Required action: Leave every picture out. Set down all the lines below exactly.

Excerpted records:
==*==
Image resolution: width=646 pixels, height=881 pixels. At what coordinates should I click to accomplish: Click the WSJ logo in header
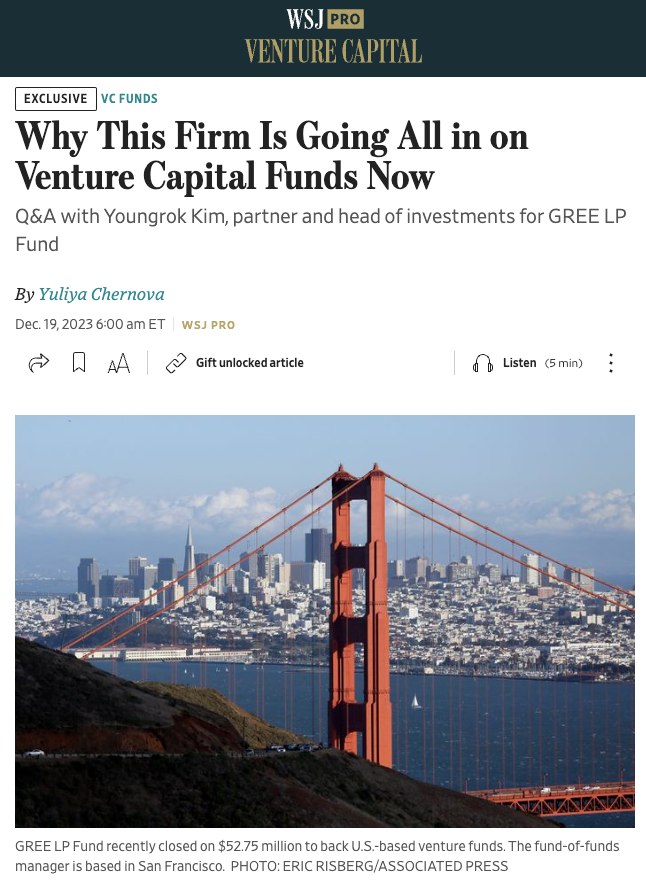(x=304, y=19)
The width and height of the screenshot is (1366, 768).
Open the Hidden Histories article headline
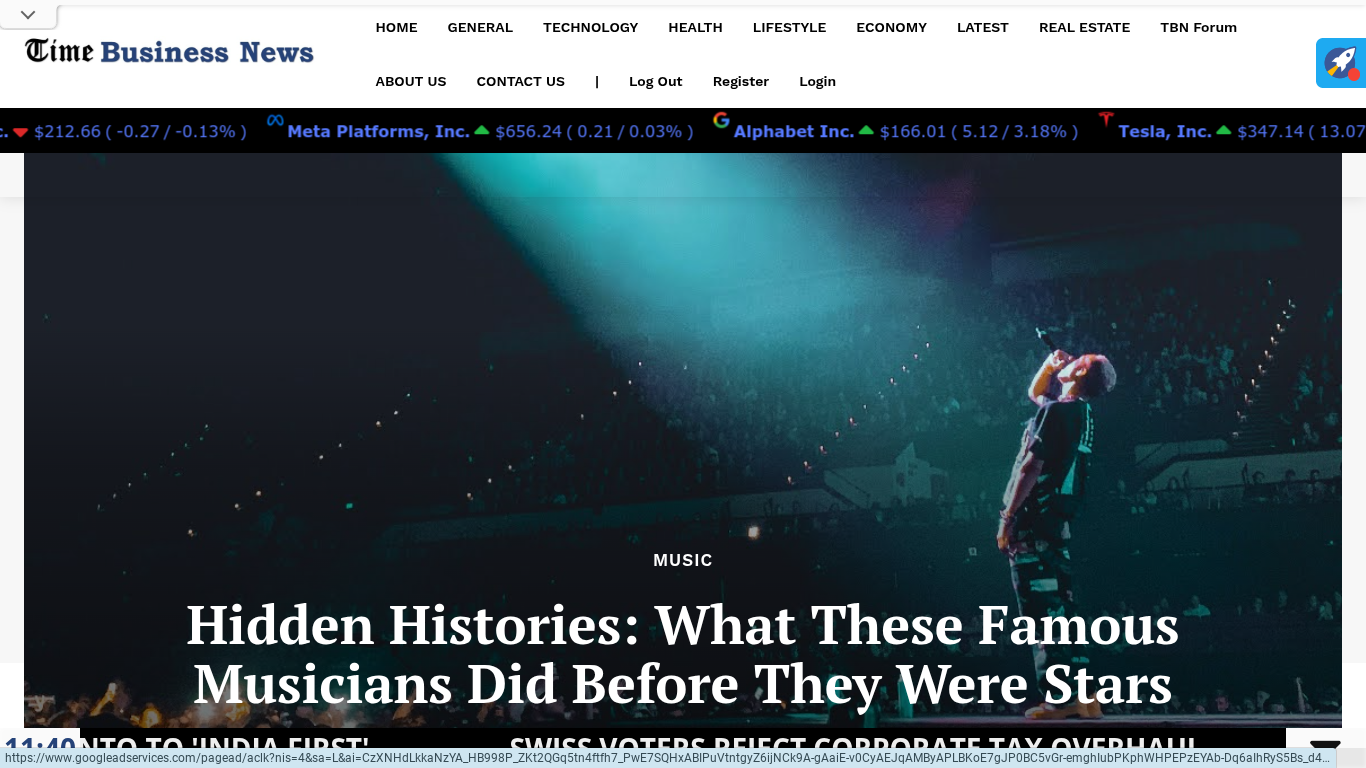point(683,655)
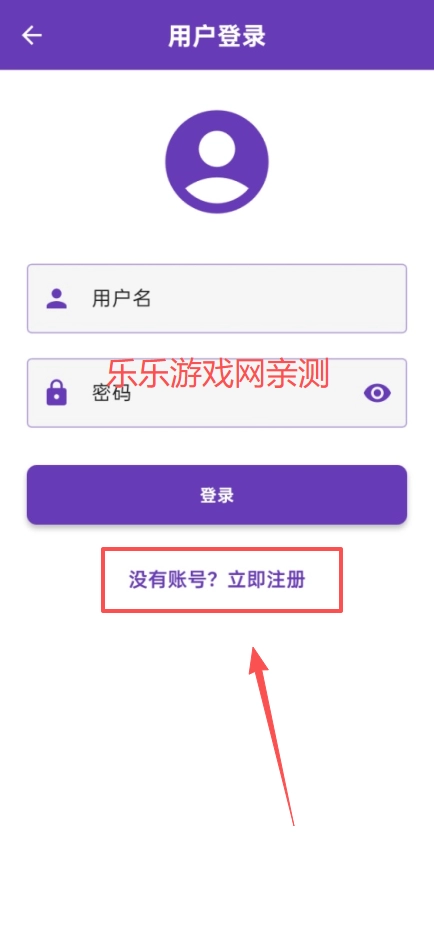Image resolution: width=434 pixels, height=930 pixels.
Task: Click the lock icon in 密码 field
Action: coord(57,393)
==*==
Expected output:
Image resolution: width=646 pixels, height=881 pixels. At what coordinates should I click to accomplish: Click the WSJ logo in header
(x=304, y=19)
The width and height of the screenshot is (1366, 768).
Open the Hidden Histories article headline
point(683,655)
Image resolution: width=434 pixels, height=930 pixels.
Task: Click the lock icon in 密码 field
Action: coord(57,393)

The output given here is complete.